Work order: Go through the records and show each line where the word "right" occurs.

BEGIN

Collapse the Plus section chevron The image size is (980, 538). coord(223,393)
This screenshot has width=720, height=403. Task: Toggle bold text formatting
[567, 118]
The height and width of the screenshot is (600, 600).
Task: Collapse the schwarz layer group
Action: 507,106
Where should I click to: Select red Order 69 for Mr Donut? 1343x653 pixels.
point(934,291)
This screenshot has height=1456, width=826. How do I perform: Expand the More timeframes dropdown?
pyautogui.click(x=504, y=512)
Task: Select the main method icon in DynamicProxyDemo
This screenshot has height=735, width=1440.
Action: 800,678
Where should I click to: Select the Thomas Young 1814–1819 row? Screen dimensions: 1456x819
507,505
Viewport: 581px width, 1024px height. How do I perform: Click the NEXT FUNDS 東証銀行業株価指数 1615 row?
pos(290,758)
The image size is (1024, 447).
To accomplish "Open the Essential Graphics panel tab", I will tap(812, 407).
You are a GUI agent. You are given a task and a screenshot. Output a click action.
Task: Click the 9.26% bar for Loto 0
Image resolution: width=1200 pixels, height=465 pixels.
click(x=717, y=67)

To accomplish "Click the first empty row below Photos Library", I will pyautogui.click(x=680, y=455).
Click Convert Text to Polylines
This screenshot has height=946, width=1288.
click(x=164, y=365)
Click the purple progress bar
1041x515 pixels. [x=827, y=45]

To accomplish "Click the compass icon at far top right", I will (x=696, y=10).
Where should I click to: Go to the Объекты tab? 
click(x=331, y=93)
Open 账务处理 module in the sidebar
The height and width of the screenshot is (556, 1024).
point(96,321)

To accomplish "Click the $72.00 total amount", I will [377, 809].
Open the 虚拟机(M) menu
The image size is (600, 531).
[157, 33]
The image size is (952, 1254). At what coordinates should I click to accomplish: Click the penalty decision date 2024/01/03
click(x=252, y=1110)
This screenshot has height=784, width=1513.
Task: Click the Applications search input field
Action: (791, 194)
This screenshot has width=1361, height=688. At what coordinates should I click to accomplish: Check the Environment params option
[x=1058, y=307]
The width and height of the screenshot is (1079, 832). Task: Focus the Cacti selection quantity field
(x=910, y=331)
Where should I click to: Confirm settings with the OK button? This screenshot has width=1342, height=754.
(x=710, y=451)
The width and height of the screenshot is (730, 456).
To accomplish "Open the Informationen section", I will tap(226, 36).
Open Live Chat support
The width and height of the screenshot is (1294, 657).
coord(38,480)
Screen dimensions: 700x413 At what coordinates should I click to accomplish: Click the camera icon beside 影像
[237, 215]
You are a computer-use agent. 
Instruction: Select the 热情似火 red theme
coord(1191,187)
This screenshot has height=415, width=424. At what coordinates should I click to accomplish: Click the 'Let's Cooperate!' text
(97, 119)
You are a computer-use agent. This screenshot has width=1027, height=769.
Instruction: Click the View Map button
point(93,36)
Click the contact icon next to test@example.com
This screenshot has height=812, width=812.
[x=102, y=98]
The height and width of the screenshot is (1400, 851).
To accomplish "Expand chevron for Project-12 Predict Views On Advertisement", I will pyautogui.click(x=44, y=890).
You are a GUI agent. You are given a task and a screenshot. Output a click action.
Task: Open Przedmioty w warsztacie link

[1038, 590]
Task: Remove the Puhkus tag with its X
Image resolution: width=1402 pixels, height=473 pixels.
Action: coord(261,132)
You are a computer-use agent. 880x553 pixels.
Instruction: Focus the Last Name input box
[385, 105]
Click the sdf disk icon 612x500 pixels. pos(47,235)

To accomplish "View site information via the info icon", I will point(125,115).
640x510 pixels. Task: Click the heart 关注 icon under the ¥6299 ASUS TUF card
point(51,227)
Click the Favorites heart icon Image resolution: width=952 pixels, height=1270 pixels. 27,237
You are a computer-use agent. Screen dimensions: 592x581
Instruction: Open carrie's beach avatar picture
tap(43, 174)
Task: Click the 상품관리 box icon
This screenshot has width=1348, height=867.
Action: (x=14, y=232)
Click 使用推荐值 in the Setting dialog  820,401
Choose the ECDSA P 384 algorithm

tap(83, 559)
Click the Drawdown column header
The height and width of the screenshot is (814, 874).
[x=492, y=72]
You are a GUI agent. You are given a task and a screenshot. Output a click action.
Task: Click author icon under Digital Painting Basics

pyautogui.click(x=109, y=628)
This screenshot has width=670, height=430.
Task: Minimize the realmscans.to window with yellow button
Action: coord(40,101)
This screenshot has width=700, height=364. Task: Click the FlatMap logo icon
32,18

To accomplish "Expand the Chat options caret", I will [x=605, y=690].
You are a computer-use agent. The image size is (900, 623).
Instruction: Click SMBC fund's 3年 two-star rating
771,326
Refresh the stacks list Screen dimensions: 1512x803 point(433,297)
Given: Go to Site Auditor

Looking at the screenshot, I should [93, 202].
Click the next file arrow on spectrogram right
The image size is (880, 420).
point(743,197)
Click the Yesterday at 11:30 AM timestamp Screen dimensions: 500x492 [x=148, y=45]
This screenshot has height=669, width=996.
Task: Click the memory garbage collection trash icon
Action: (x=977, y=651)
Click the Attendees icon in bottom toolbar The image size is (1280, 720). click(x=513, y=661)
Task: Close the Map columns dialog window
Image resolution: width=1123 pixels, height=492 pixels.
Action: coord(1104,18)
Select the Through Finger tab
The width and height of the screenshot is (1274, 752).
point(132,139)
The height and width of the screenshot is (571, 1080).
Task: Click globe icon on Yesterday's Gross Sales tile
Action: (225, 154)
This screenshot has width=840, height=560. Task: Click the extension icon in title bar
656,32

END

Solution:
To accomplish "Click the compass icon at far top right", I will (x=696, y=10).
Click the next file arrow on spectrogram right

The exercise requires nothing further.